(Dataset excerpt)
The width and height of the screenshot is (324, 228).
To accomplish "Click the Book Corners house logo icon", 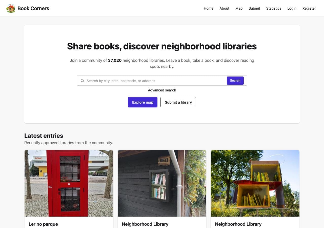I will click(11, 8).
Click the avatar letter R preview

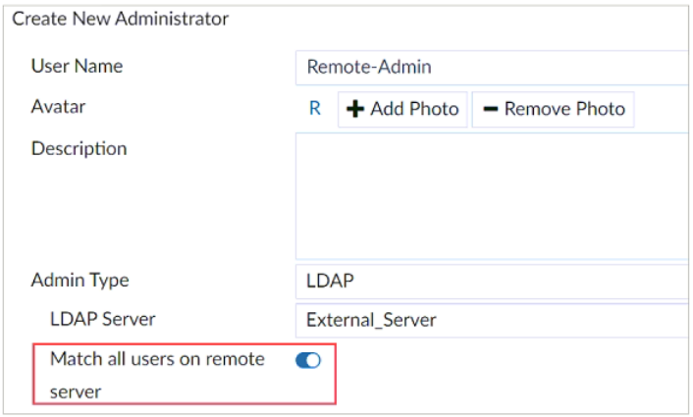coord(315,109)
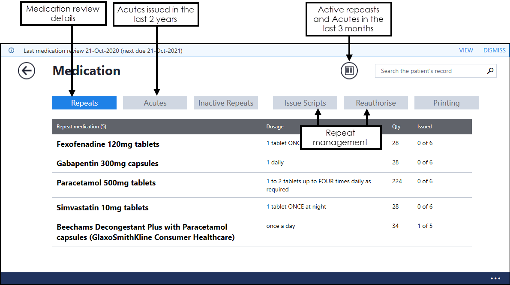The image size is (510, 285).
Task: Switch to the Repeats tab
Action: [x=84, y=103]
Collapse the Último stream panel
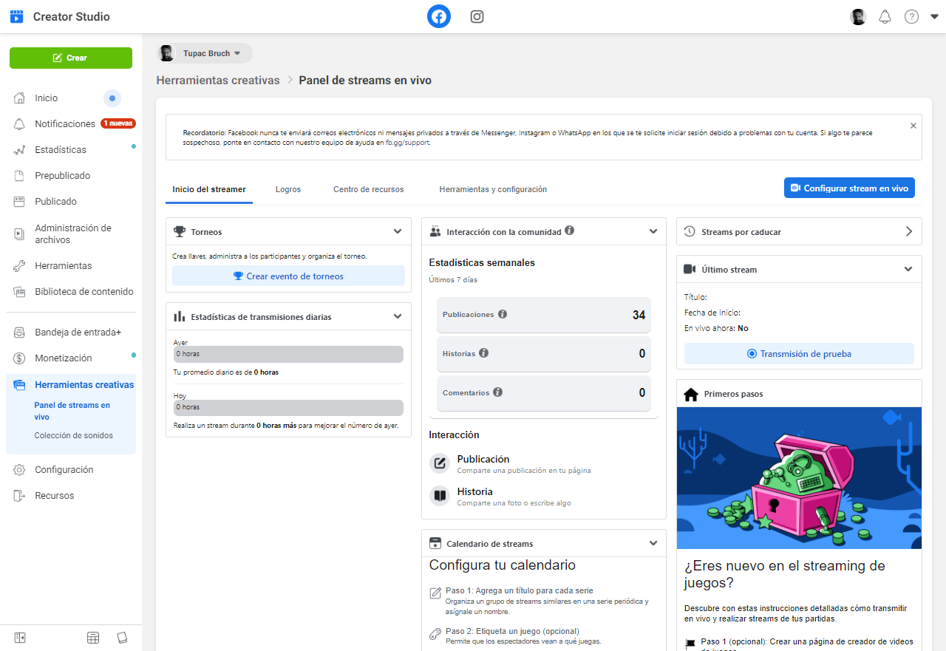946x651 pixels. [x=908, y=269]

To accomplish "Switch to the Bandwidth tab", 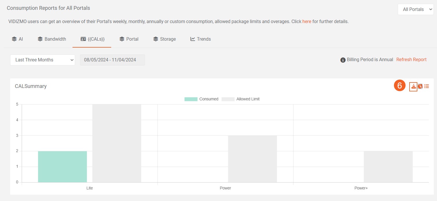I will click(52, 39).
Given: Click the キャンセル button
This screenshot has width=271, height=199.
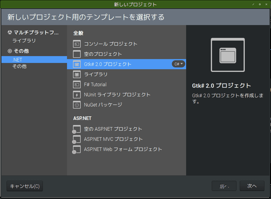Looking at the screenshot, I should 24,186.
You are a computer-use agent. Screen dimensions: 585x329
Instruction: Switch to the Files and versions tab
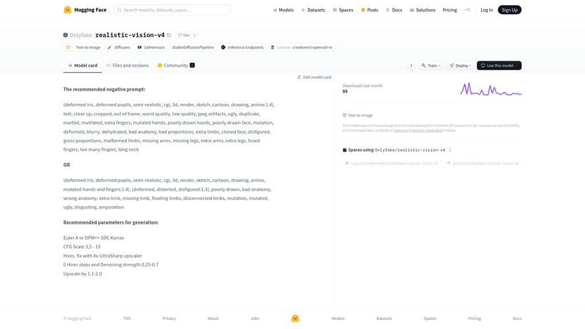pyautogui.click(x=127, y=66)
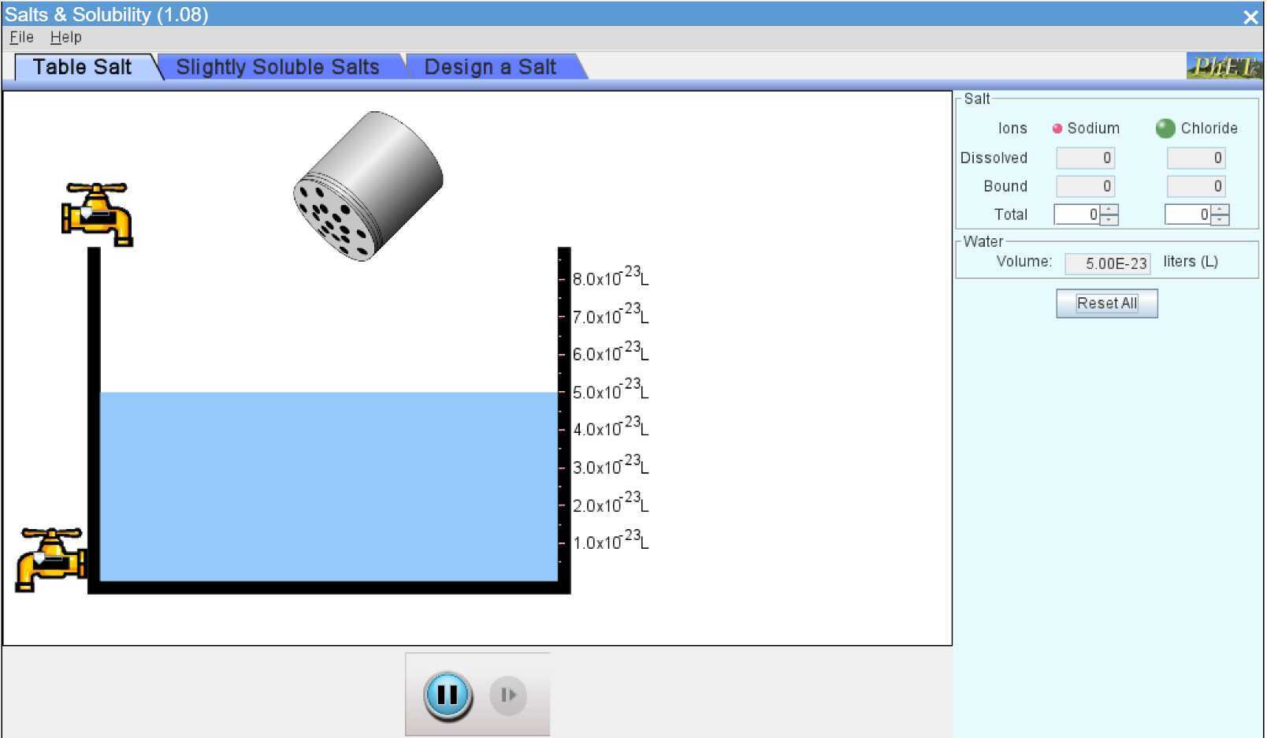The image size is (1267, 738).
Task: Switch to the Slightly Soluble Salts tab
Action: coord(279,67)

:: PROBLEM DESCRIPTION ::
Copy the records verbatim, from the line containing "You are a computer-use" through the end of the records, omitting the pictures from your answer.

:: TASK OUTPUT ::
You are a computer-use agent. Screen dimensions: 585x329
Instruction: Switch to the Files and versions tab
pyautogui.click(x=127, y=66)
The image size is (1267, 738).
Task: Switch to the Slightly Soluble Salts tab
Action: coord(279,67)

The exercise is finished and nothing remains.